Mayo Clinic has played a leading role in developing new treatments for multiple myeloma. Although no cure exists, many effective treatments can prolong survival and greatly improve patients' quality of life.
For patients who have a stable form of myeloma called smoldering multiple myeloma, the hematologist may recommend no treatment. These patients are closely monitored for progression to multiple myeloma.
Patients whose multiple myeloma is not stable generally require immediate treatment. Initial treatment choices depend on the severity of the patient's condition (high-risk versus standard-risk based on the mSMART classification) and on eligibility for stem-cell transplantation. Transplant eligibility is determined by the patient's age and general health. Some patients may have the opportunity to participate in novel clinical trials.
Patients who do not qualify for stem-cell transplantation are usually given combination chemotherapy with one of three commonly used regimens. These include:
The choice depends on the patient's clinical condition and risk status of the disease. Elderly patients, who may not tolerate these therapies, are often prescribed a different drug combination, such as melphalan and prednisone (MP).
If a patient qualifies for bone-marrow transplant, the hematologist may recommend it as an initial treatment or suggest that other treatments be tried first. Recent studies have shown that survival may be similar whether transplantation occurs early (after initial chemotherapy) or is delayed and performed when the disease first returns (first relapse). The patient's needs and wishes are taken into account when choosing early versus delayed transplantation.
Whether transplantation is immediate or delayed, transplant candidates typically begin with four rounds of chemotherapy to kill cancer cells. Mayo Clinic avoids melphalan-based therapy in transplant candidates because it interferes with subsequent stem-cell collection. A recent landmark clinical trial at Mayo Clinic showed greatly improved patient response to chemotherapy consisting of lenalidomide combined with low-dose dexamethasone (Len/Dex). This regimen is favored for patients with standard-risk disease. Alternative chemotherapy treatments containing bortezomib are recommended for patients with high-risk myeloma and/or kidney failure.
During chemotherapy with drugs like thalidomide and lenalidomide, patients often are prescribed blood-thinning drugs to prevent clots, a side effect of treatment. The hematologist will also closely monitor the number of myeloma cells in the bone marrow and the amount of monoclonal protein in the blood and urine. This information helps track the patient's progress and enables the physician to adjust treatment as necessary. A decrease in monoclonal proteins usually means treatment is working, although M proteins rarely disappear completely from blood and urine.
After the initial chemotherapy treatments, stem cells are collected from the patient's bone marrow. Chemotherapy may then resume for patients who wish to delay transplantation.
Stem-cell transplant, or autologous stem-cell therapy, involves transfusion of the patient's own immature blood cells to replace diseased or damaged marrow. Although stem-cell transplantation cannot cure myeloma, it can prolong survival.
Mayo Clinic routinely collects enough stem cells for two transplants in each eligible patient. Patients who do not respond fully to a first transplant may be offered a second. Patients who achieve a complete or very good response from an initial transplantation are observed or sometimes offered the option of a clinical trial investigating maintenance therapy. A second transplant is reserved as an option in case of relapse.

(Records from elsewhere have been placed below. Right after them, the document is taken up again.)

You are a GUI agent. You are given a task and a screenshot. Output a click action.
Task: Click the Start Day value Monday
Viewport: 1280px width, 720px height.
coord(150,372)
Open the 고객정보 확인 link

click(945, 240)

Mayo Clinic generally recommends novel therapies for patients with high-risk myeloma. Regimens containing bortezomib are favored initially, with the goal of achieving a complete response. Maintenance therapy is also often used to prevent an early relapse.
Almost all patients with myeloma eventually relapse. If relapse occurs more than six months after stopping therapy, the initial chemotherapy regimen is usually restarted. Transplantation may be recommended for patients who previously had stem cells collected and preserved.
The drugs recommended for relapse vary, depending on its severity. Because myeloma cannot be cured, patients with relapsed disease generally continue on one drug or regimen until relapse or adverse side effects, and then try the next option.
Mayo Clinic typically has numerous clinical trials with novel agents for patients whose disease has not responded to standard treatments. (See clinical trials.)
Patients may need surgery to repair broken or damaged bones. Medication such as pamidronate may be prescribed to prevent further bone damage. In patients who suffer bone pain and reduced height, a liquid plastic and/or an inflatable bone tamp may be injected into the skeleton (vertebroplasty or kyphoplasty). Pain relief is generally rapid and can be long-lasting. Patients whose spinal cords are compressed may be treated with steroids, radiation or, rarely, surgery.
Hypercalcemia (abnormally high blood-calcium levels) can be treated with hydration and steroids. Additional drugs may be prescribed to treat kidney damage and anemia or to prevent infections.
Some people with multiple myeloma find physical training, physical medicine treatments and counseling helpful in coping with myeloma pain. With good treatment results, the patient usually can return to near-normal activity. Some restrictions, such as avoiding heavy lifting, may still be necessary.